Aos poucos, as medidas restritivas para o combate ao coronavírus vão minando todas as certezas do dia a dia, de um futuro próximo, e vão dando espaço a uma sequência de dúvidas, que são, ao mesmo tempo, agonizantes e geradoras de um certo espírito de sobrevivência que flerta com o egoísmo.
Estocam-se Miojo, álcool em gel, milho de pipoca, água que passarinho não bebe e comida congelada, tapam-se as frestas das janelas, mantém-se distância. O processo de isolamento contínuo e suas medidas necessárias, extremas e preventivas desafiam a capacidade e o instinto nato do “serumano” de dar espaço na vida para pensar nos outros, colaborar com os outros.
E é justamente na criação de uma situação de “cada um por si” que essa pandemia tem força de incitar os riscos da multiplicação de entrincheirados. Como a situação envolve uma série de questões que provocam temor, insegurança e a saúde da gente, a irracionalidade pode passar à frente do clamor alheio se não houver intenso diálogo, espírito de colaboração e de coletividade.
Se a maior parte das pessoas, legitimamente, está pensando em evitar que seus velhos se contaminem, que seus vulneráveis estejam longe da doença –que atende por Covid 19–, outros tantos estão com preocupações ainda mais básicas: o que vão comer, como irão manter os filhos, a casa, a integridade física e mental.
Tentar equilibrar nossos instintos de preservação com as demandas de quem nos rodeia, de quem orbita a nossa vida, mas não habita diretamente nossa realidade, vai ser fundamental, diante dessa tensão toda formada, para que haja alguma atmosfera de mais esperança e também de segurança em diversos aspectos.
Sendo assim, é importante pensar se não é possível pagar pelo menos metade da diária da faxineira dispensada por esses dias, se não dá para compartilhar o álcool em gel com quem só está encontrando o produto a preço de Moët Chandon nas farmácias, se não daria para fazer uma vaquinha para auxiliar aquele amigo dono de um boteco que ficou –e deverá ficar por muito tempo– às moscas.

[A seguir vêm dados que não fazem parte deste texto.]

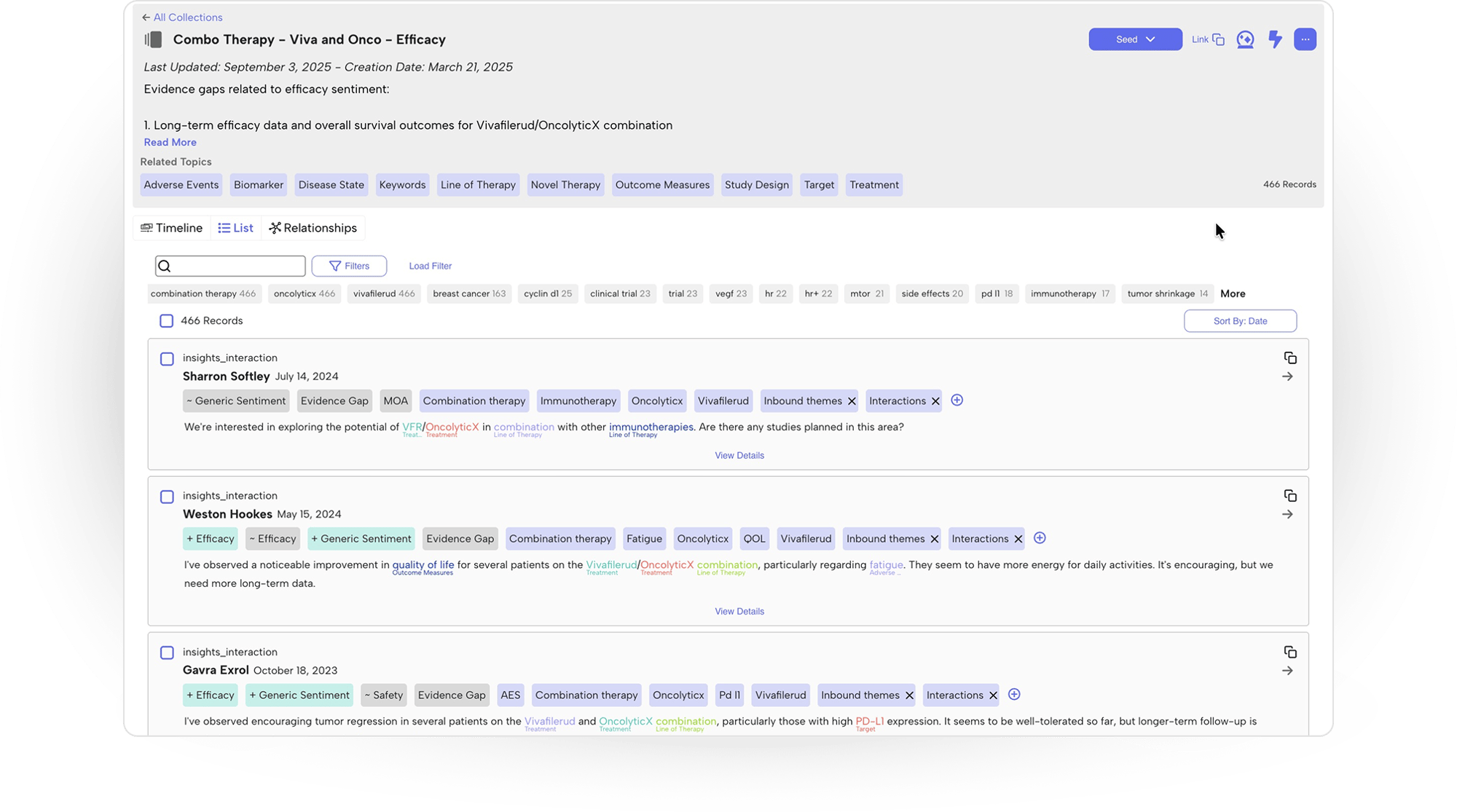Tick the Gavra Exrol record checkbox

point(167,653)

Muito importante haver uma consciência de que, se a massa de pessoas vulneráveis economicamente crescer de maneira muito vertiginosa e sem proteção nenhuma, a atmosfera de angústia que está instalada ganhará elementos ainda mais dramáticos como a violência, os saques, o ódio entre as pessoas.

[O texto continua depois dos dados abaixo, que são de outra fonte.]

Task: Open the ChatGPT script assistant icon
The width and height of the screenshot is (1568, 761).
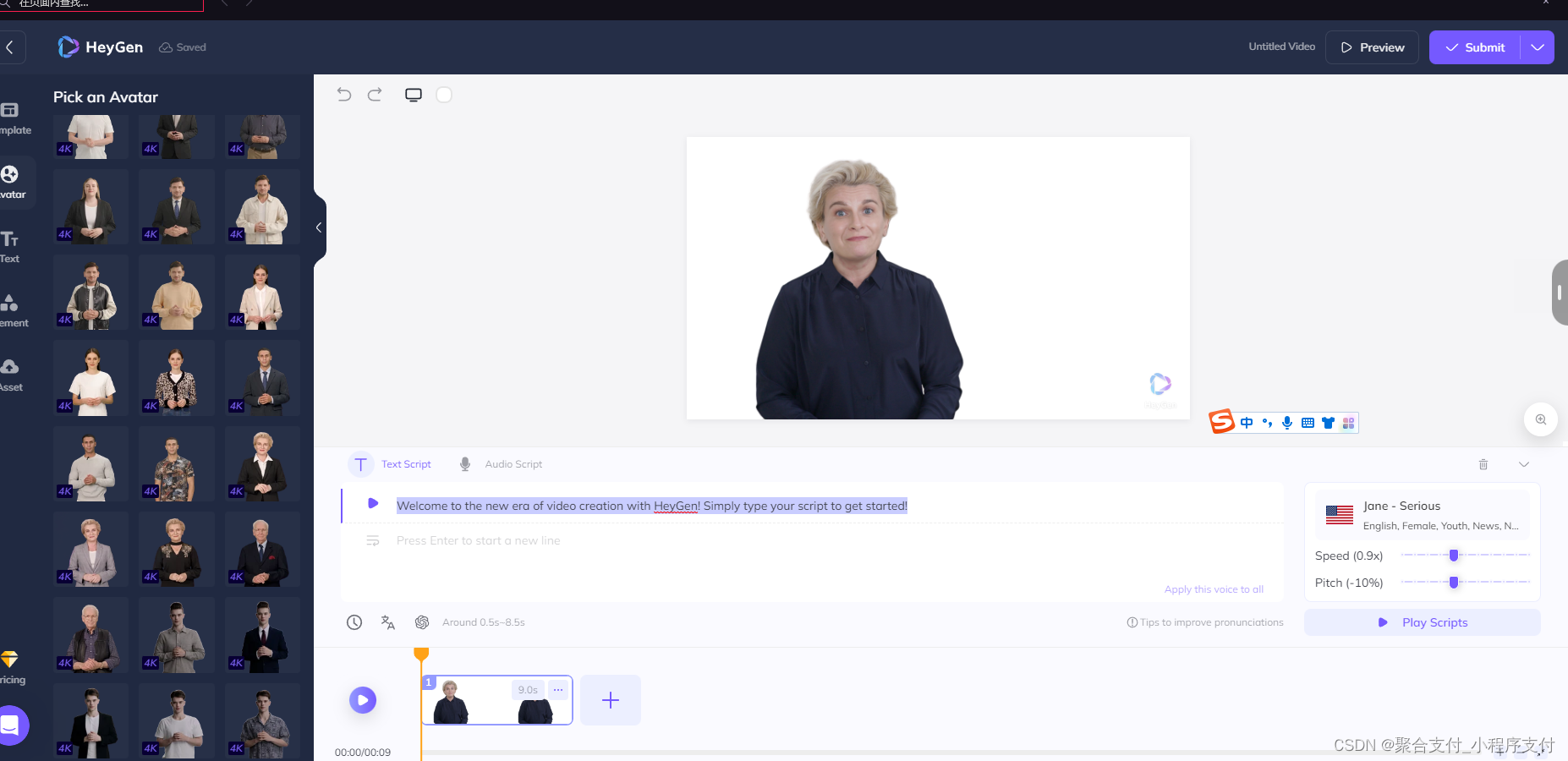Action: click(421, 621)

Ajudar, ser solidário neste momento inédito na história de muita gente, passa também por atitudes que estão longe da questão financeira. Vale se dedicar a contar histórias para crianças que estão em casa –tudo online–, dar atenção a idosos que estão apartados de suas atividades, compartilhar informações de qualidade com amigos.
Quanto mais criativo se for em formas de ser útil ao próximo sem colocar ninguém em risco, mais se combaterá, além da propagação do vírus, esse clima de pânico, de terra arrasada e de salve-se quem puder.
Tentar equilibrar a preservação da saúde e da vida com o espírito de comunhão, certamente, é o que fará que todos nós saiamos deste momento tão hostil, em que nem podemos dar as mãos, fortes e livres para voltar a abraçar e beijar quem bem quisermos, quando quisermos.